What’s the difference between hojicha and matcha?
Both hojicha and matcha are well-known types of Japanese tea, beloved worldwide. While they both come from green tea leaves, they differ greatly in flavor, appearance, and how they are consumed. The table below summarizes the key differences:
| Matcha | Hojicha | |
|---|---|---|
| Color | Bright green (both powder and infusion) | Brown (leaves) / Reddish-brown (infusion) |
| Flavor | Rich umami and moderate bitterness | Mild and smooth, with minimal bitterness or astringency |
| Aroma | Grassy “covered aroma” | Roasted aroma from the roasting process |
| Caffeine | High (approx. 60 mg per cup) | Low (approx. 20 mg per cup) |
| How it’s consumed | Powder dissolved in hot water | Tea leaves brewed in hot water |
Difference in Production Method
Matcha is made by grinding tencha, which is grown with sunlight blocked, into a fine powder using a stone mill. Since the whole leaf is consumed, all its nutrients are ingested, giving it a rich flavor and distinctive aroma known as “covered aroma.”
Hojicha, on the other hand, is made by roasting sencha or bancha at high temperatures. This reduces caffeine and catechin levels, softens astringency, and adds a roasted flavor. Since hojicha is prepared as a brewed tea, the amount of components consumed is considerably lower than that of matcha.
Choosing Based on the Situation
Matcha, used in traditional tea ceremonies, is rich in caffeine and is ideal when you want to boost concentration. Its intense flavor makes it perfect for moments when you want to savor a drink slowly.
Hojicha, with its refreshing taste and roasted aroma, is popular for everyday relaxing moments or after meals. Its lower caffeine content makes it suitable for a wide variety of situations.
How to Brew and Enjoy Hojicha
Hojicha’s roasted aroma and gentle flavor make it enjoyable in a variety of ways.
How to Brew Hojicha
To bring out hojicha’s full roasted aroma, use hot water around 90–100°C.
Place tea leaves in a teapot, pour in hot water, and steep for 30 seconds to 1 minute to brew a fragrant cup. A standard amount is about 2–4g of tea leaves per person. Adjust according to the tea type and your preference.
For cold brewing, use 10–20g of tea leaves in 500ml of cold water and leave it in the refrigerator for about 3 hours. You can enjoy a refreshing iced hojicha. One of the appeals of hojicha is that it can be brewed hot or cold to suit different occasions.
As Hojicha Latte
Adding milk to hojicha creates a hojicha latte, now a popular item on many café menus. The roasted aroma pairs well with the milk’s creaminess, making it enjoyable like a dessert.
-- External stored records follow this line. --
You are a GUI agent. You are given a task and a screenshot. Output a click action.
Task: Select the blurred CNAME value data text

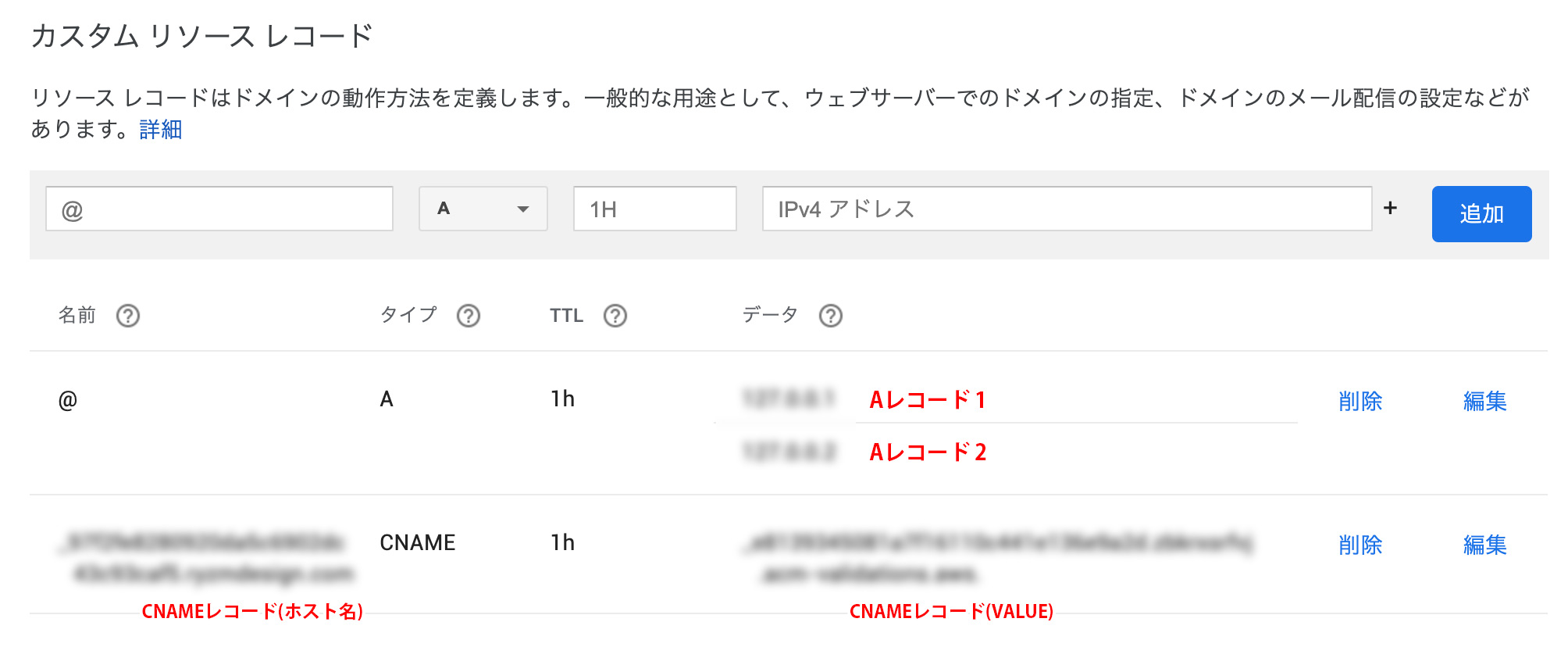coord(1000,558)
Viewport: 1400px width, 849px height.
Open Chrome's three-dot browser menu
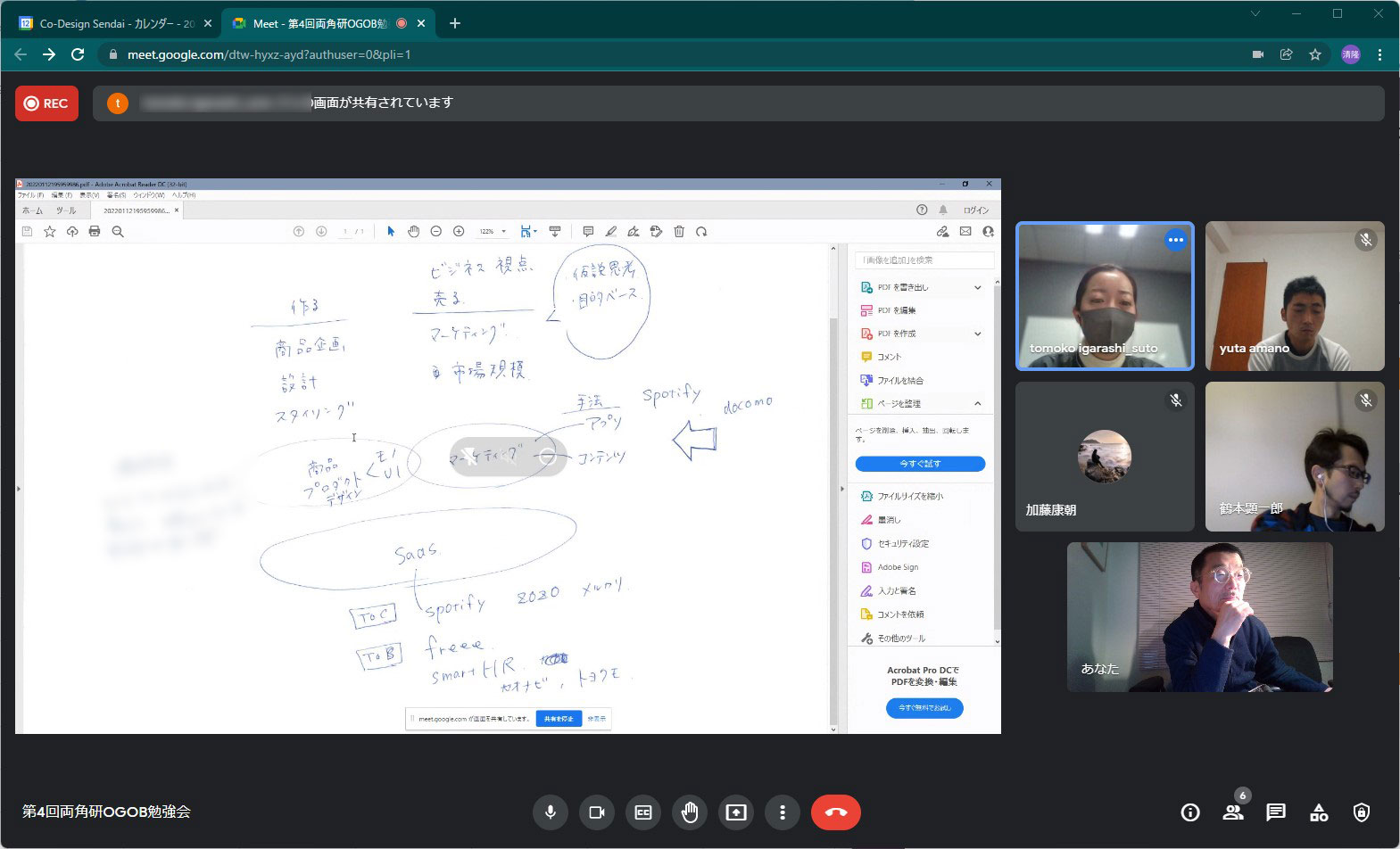pos(1379,54)
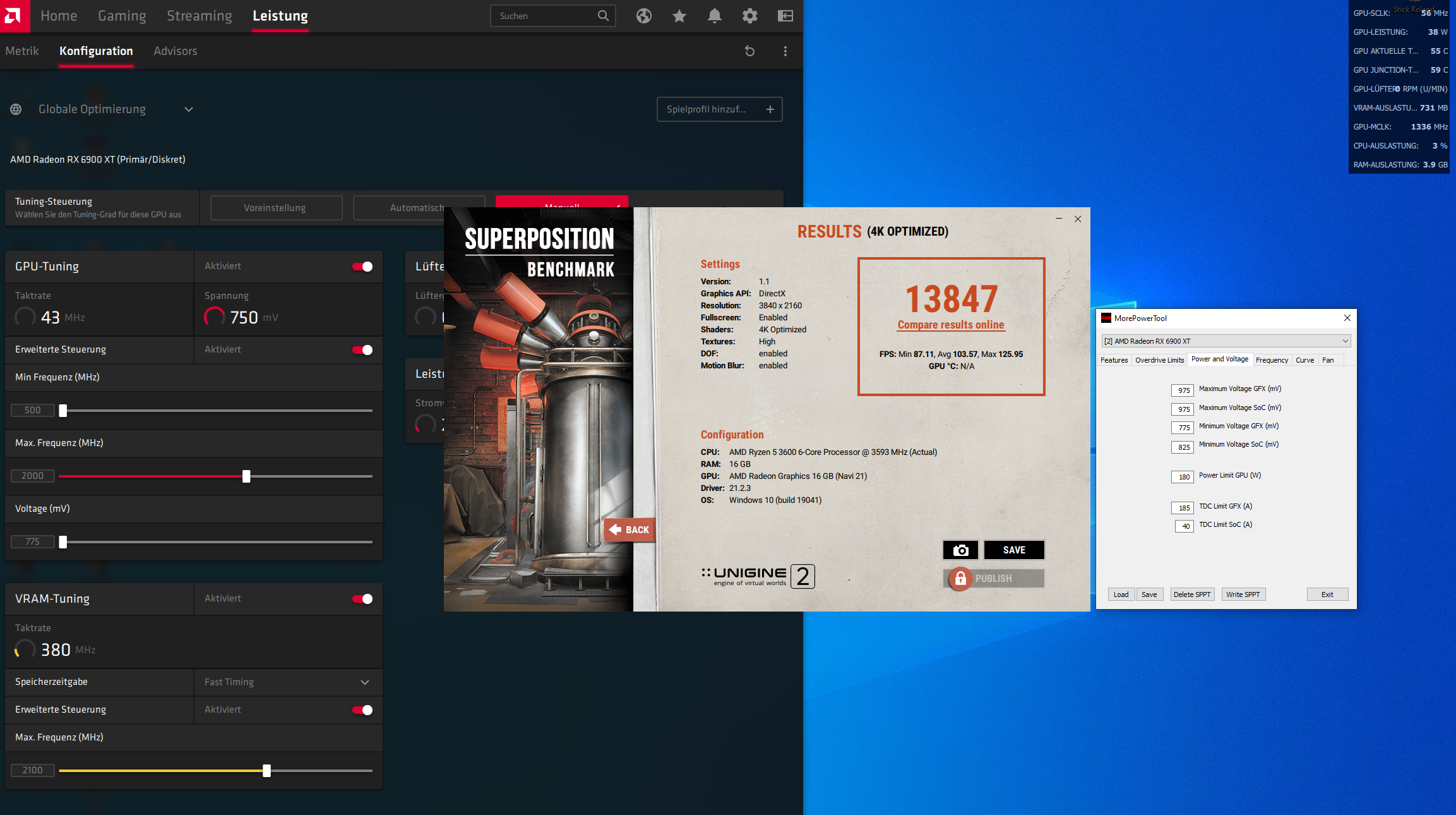Screen dimensions: 1456x815
Task: Open notifications bell icon
Action: pyautogui.click(x=714, y=16)
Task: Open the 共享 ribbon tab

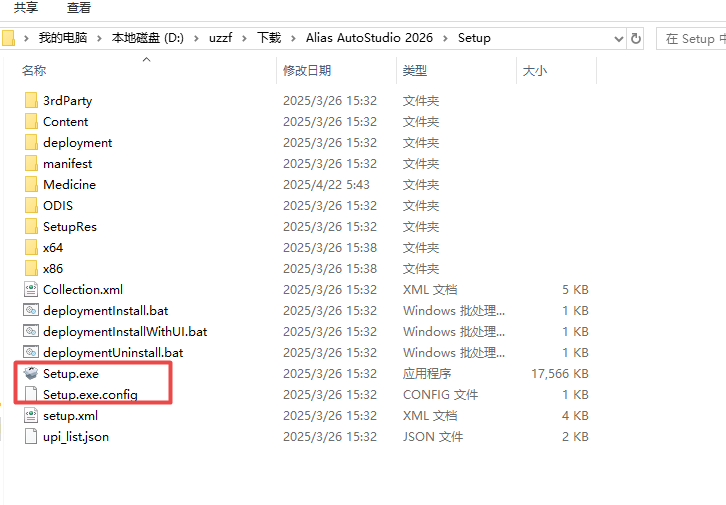Action: pos(26,8)
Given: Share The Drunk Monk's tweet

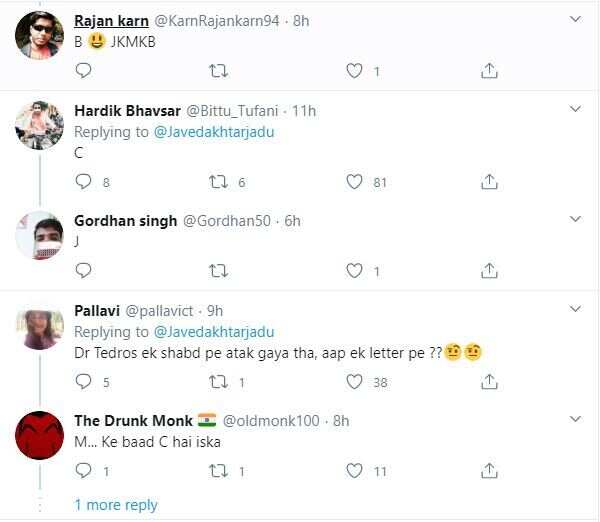Looking at the screenshot, I should click(x=489, y=470).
It also goes well with plant-based milks such as almond or oat milk, making it a favorite among vegans as well.
Used in Sweets and Cooking
Powdered hojicha is used in a variety of sweets such as cakes, cookies, puddings, and ice cream. Its roasted aroma balances sweetness, resulting in a rich, layered flavor. Recently, new variations like hojicha smoothies and hojicha affogato have also appeared, further expanding the possibilities for enjoyment.
Conclusion
Hojicha is a traditional Japanese tea known for its smooth mouthfeel and rich, roasted aroma. It has a distinct character from matcha or sencha and can be enjoyed not only as straight tea but also in lattes and sweets.
The flavor and aroma vary depending on the type of tea leaves and the roasting degree, giving hojicha its remarkable variety of expressions. With its relatively low caffeine content and soothing aroma, hojicha is enjoyed by many people as a daily tea.
By discovering the deep appeal of hojicha, your daily cup of tea may feel even more special. Enjoy hojicha in your own personal style.